What is expected
Return each of the following rows unchanged, line for line.

━━━━━━━━━━

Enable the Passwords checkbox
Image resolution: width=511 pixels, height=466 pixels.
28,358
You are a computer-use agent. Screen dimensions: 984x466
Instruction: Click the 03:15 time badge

━━━━━━━━━━

Completed task
Enable the Passwords checkbox
Image resolution: width=511 pixels, height=466 pixels.
28,358
You are a computer-use agent. Screen dimensions: 984x466
Instruction: Click the 03:15 time badge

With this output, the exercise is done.